Records to process:

○ ○ ○ ○

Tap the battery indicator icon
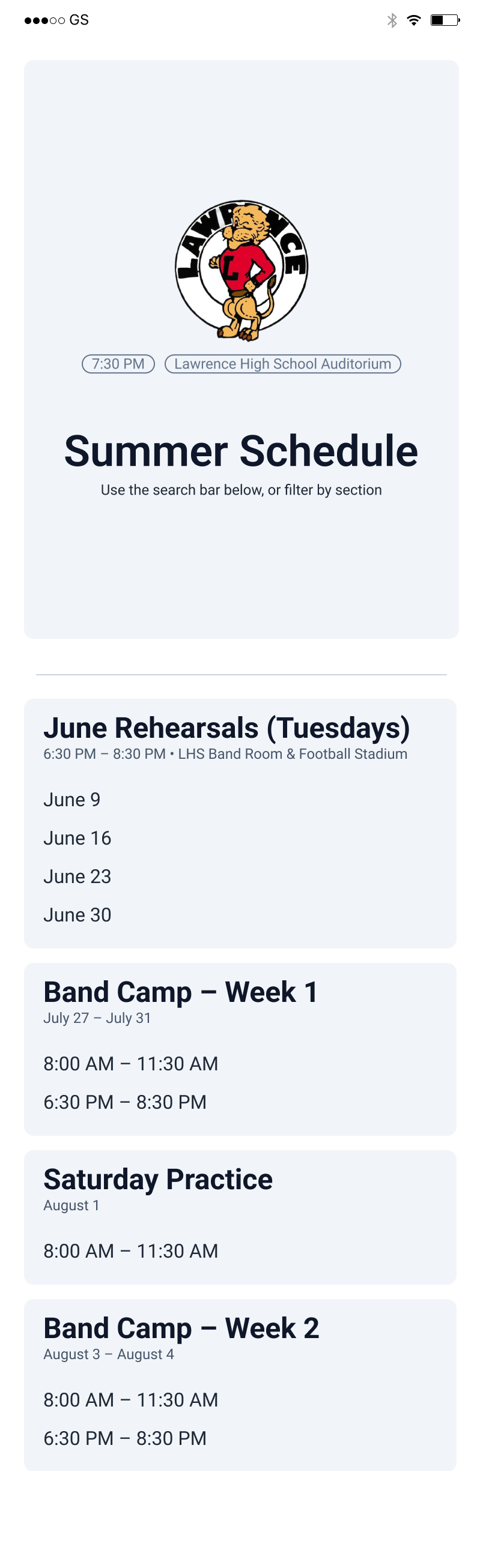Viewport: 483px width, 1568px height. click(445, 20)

○ ○ ○ ○

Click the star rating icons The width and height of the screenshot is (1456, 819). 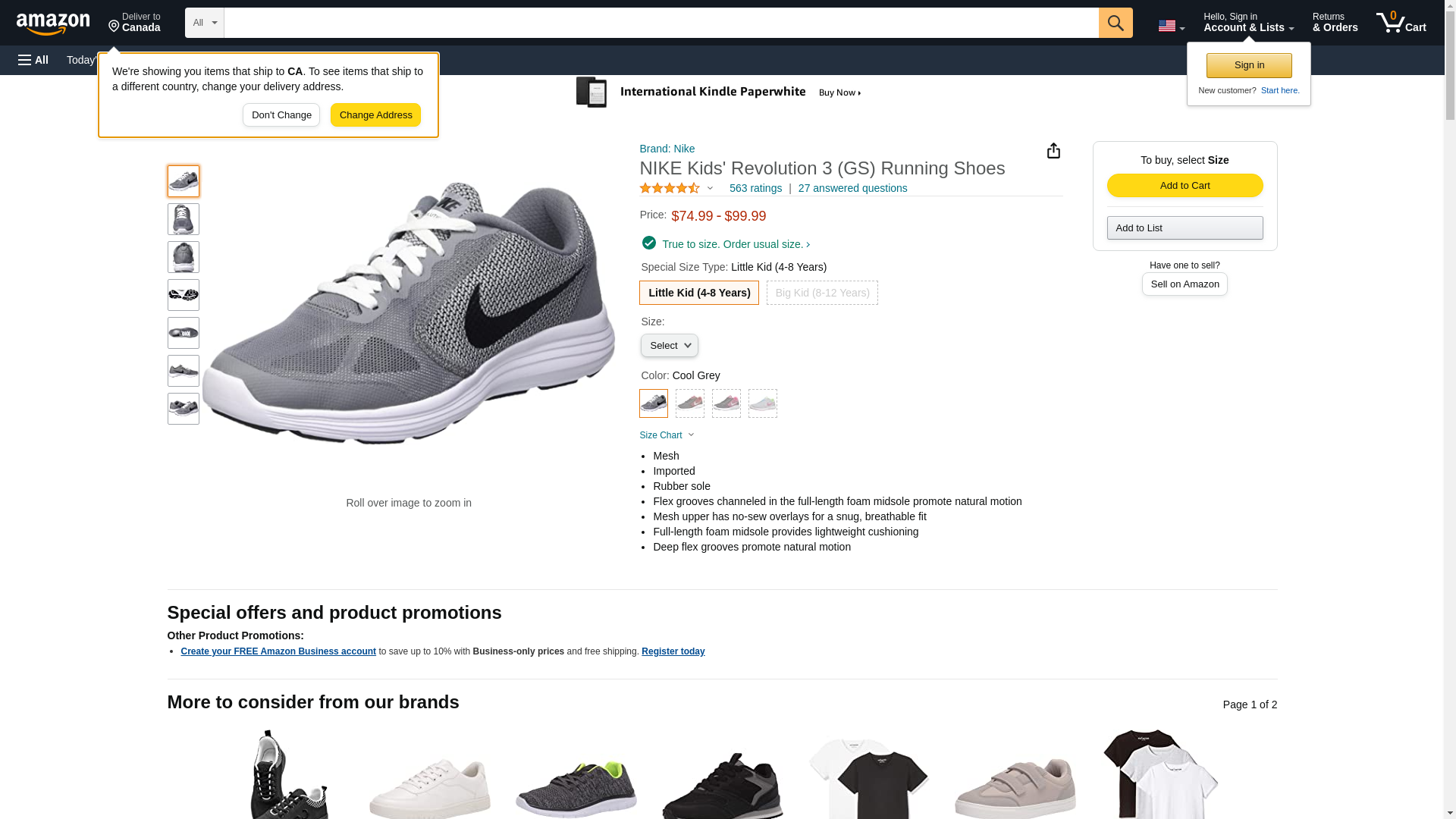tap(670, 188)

○ ○ ○ ○

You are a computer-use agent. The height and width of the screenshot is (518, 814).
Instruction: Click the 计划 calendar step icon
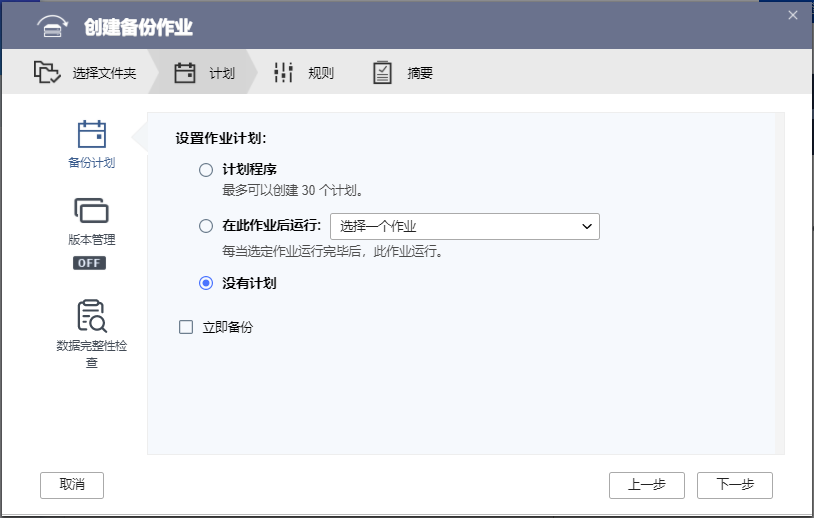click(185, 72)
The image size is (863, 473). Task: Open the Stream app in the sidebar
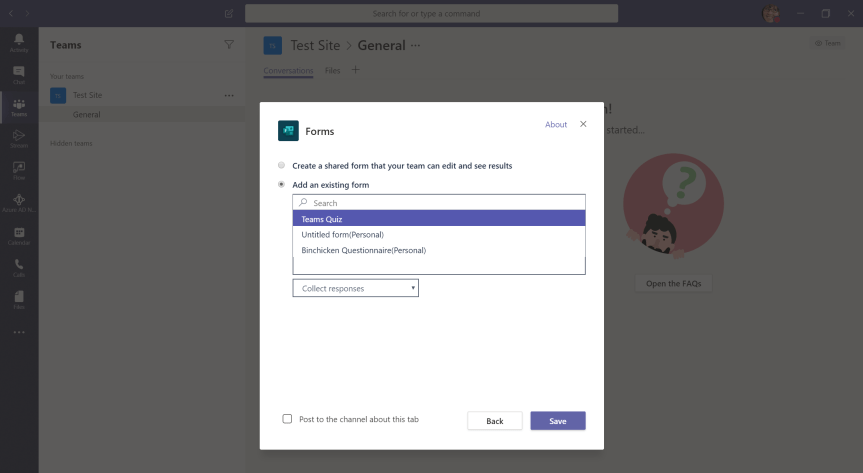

○ ○ ○ ○

Task to carry out: Everything from the line with "Instruction: Click the 计划 calendar step icon" down to the line with "The image size" in the data above should be copied exactly, with both end lines kept and the pictures left out.

Answer section:
Instruction: Click the 计划 calendar step icon
click(185, 72)
The image size is (863, 473). Task: Open the Stream app in the sidebar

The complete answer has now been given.